Rui Peralta, Luanda
A França é um exemplo “sui generis” nos processos de descolonização encetados no pós-II Guerra Mundial. Esta potência colonial descolonizou, no sentido de outorgar a independência formal às suas colónias mantendo, no entanto, a sua forma de actuar e de interpretar o mundo exterior, ou seja, manteve inalterável a sua estrutura cultural colonizadora. A França pertencia á relação colonial e ignorou esse processo em termos internos, não efectuou qualquer processo de aculturação no que respeita ao seu passado colonial. Um exemplo disso é a forma como trata, actualmente, as suas ex-colónias africanas, hoje países formalmente independentes. E um exemplo histórico maior é o facto de, durante a guerra da Argélia, a França ter evitado, “in extremis”, que os generais da “guerra suja” na Argélia – traumatizados pelos acontecimentos na Indochina – tomassem o Poder na metrópole.
Esta é uma das muitas razões porque a França não está em posição de inventar ou reinventar ideias e projectos que sejam viáveis para um relacionamento soberano com os Estados africanos. Todo o relacionamento da França com África (e em particular com as suas ex-colónias) está enlameado por essa cultura colonial que a democracia francesa nunca conseguiu sublimar. No entanto não é apenas este relacionamento França/África que é vitimado pelo facto de culturalmente a elite francesa não se ter “auto-descolonizado” em termos culturais.
É vitimada a própria democracia francesa, presentemente em permanente Estado de emergência, com problemas enormes com as comunidades imigrantes e com os trabalhadores franceses numa luta pela sobrevivência contra uma reforma laboral que é um instrumento de regressão das regras sociais. A França neoliberal - que estigmatiza imigrantes árabes e africanos, estigmatiza os seus próprios trabalhadores e conduz ao ostracismo, através do Estado de emergência, os seus cidadãos - é a extensão da França colonial. E o combate ao terrorismo assentou como uma luva nas pretensões neocoloniais e imperiais atlantistas.

★ ★ ★

### O que fazer
Como fica o trecho do texto sobre a descolonização francesa que vai de "Rui Peralta, Luanda" até "Poder na metrópole.", atualizado com "capital" no lugar de "metrópole"? O material que se segue não tem qualquer papel neste exercício.

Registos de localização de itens
★ ★ ★

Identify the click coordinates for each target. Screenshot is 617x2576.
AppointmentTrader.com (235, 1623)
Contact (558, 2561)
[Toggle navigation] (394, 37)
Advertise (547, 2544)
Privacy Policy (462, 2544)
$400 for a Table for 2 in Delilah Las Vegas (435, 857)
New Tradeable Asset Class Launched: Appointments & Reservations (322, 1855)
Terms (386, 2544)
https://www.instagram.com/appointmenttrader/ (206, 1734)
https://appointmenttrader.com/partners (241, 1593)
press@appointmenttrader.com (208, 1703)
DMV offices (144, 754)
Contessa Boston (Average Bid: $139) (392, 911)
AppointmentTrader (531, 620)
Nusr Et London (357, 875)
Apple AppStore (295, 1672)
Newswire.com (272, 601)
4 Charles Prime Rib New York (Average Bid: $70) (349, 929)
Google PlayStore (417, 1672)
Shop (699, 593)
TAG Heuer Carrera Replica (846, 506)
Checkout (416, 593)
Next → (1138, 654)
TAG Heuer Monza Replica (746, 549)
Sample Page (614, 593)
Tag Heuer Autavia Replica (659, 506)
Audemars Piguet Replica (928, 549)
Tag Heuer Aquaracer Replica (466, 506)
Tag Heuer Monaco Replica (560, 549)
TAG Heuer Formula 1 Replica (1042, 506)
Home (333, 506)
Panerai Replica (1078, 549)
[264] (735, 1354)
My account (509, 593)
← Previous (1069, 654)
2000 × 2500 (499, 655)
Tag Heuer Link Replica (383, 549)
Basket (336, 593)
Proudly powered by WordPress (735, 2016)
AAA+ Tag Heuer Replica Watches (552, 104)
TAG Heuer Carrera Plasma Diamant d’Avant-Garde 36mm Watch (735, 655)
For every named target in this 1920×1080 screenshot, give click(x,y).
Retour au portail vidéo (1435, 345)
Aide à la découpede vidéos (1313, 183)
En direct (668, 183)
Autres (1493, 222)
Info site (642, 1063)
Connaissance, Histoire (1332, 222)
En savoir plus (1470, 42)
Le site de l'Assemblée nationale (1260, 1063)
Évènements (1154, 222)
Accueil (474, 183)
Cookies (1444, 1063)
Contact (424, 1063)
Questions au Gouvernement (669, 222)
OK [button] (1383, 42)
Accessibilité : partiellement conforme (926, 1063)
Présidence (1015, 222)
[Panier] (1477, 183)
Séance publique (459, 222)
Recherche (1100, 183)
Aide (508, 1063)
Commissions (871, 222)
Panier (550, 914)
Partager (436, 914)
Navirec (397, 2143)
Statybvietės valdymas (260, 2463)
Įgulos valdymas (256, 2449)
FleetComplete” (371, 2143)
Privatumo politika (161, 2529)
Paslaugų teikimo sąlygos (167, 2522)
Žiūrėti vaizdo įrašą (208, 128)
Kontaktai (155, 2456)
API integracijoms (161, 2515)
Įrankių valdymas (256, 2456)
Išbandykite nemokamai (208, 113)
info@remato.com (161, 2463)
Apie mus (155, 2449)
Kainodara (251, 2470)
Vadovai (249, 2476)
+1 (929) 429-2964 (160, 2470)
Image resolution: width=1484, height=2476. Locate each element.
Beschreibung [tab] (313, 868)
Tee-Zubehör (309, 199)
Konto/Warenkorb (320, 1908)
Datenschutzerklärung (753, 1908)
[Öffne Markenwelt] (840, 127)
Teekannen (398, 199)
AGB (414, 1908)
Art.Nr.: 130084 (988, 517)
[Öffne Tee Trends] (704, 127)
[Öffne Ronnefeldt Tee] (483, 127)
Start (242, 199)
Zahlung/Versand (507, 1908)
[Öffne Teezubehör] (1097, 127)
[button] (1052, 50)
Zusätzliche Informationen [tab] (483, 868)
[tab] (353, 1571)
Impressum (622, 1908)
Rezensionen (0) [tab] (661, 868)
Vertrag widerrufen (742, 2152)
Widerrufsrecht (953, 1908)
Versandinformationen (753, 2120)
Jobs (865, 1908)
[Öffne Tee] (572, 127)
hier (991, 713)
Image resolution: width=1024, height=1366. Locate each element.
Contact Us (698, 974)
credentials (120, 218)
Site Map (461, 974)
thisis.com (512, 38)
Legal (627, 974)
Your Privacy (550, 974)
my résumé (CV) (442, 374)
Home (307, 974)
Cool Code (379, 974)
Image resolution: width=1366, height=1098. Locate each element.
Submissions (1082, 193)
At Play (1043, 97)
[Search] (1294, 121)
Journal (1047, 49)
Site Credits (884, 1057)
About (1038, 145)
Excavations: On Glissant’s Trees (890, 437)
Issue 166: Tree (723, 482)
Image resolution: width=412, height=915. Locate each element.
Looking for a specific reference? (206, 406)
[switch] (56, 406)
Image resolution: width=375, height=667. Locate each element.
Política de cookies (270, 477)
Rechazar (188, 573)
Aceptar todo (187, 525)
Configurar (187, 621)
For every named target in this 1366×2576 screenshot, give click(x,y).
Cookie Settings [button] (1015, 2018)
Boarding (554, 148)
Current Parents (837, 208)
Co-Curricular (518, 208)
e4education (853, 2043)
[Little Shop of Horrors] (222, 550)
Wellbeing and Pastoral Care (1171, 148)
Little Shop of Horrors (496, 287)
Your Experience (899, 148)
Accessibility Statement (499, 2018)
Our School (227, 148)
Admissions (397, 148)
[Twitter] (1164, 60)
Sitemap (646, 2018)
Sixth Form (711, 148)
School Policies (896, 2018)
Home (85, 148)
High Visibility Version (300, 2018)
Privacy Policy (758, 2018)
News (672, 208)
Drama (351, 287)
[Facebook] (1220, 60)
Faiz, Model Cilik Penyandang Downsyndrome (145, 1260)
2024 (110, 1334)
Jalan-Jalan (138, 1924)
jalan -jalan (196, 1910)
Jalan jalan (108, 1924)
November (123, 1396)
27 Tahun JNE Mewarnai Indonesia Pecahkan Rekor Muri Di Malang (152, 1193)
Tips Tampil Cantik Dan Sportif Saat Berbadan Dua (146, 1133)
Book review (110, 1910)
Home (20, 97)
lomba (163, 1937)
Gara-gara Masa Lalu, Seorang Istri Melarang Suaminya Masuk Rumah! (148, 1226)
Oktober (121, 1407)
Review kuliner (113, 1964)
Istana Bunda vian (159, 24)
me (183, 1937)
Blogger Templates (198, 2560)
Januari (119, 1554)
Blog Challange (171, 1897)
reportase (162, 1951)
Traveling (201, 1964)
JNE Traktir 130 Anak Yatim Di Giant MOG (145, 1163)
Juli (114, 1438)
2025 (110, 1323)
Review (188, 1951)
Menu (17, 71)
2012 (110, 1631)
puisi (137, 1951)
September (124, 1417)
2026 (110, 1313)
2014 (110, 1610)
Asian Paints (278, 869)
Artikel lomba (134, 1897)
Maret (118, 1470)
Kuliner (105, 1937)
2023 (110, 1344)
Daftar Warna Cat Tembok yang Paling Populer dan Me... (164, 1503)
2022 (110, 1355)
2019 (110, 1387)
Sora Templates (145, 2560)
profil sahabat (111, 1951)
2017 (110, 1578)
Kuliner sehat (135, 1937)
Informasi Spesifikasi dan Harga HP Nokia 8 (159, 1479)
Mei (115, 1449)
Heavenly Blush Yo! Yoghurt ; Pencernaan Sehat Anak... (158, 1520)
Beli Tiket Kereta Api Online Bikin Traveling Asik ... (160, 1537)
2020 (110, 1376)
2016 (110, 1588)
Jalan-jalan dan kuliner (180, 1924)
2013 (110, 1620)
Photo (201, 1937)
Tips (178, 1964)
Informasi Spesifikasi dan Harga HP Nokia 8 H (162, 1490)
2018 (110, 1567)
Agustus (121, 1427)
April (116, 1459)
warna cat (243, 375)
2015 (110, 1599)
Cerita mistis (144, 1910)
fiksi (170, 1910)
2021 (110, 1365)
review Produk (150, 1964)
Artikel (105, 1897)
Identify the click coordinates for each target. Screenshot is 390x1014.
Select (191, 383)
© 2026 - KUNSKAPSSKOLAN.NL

★ ★ ★

### Resposta correta
Rui Peralta, Luanda
A França é um exemplo “sui generis” nos processos de descolonização encetados no pós-II Guerra Mundial. Esta potência colonial descolonizou, no sentido de outorgar a independência formal às suas colónias mantendo, no entanto, a sua forma de actuar e de interpretar o mundo exterior, ou seja, manteve inalterável a sua estrutura cultural colonizadora. A França pertencia á relação colonial e ignorou esse processo em termos internos, não efectuou qualquer processo de aculturação no que respeita ao seu passado colonial. Um exemplo disso é a forma como trata, actualmente, as suas ex-colónias africanas, hoje países formalmente independentes. E um exemplo histórico maior é o facto de, durante a guerra da Argélia, a França ter evitado, “in extremis”, que os generais da “guerra suja” na Argélia – traumatizados pelos acontecimentos na Indochina – tomassem o Poder na capital.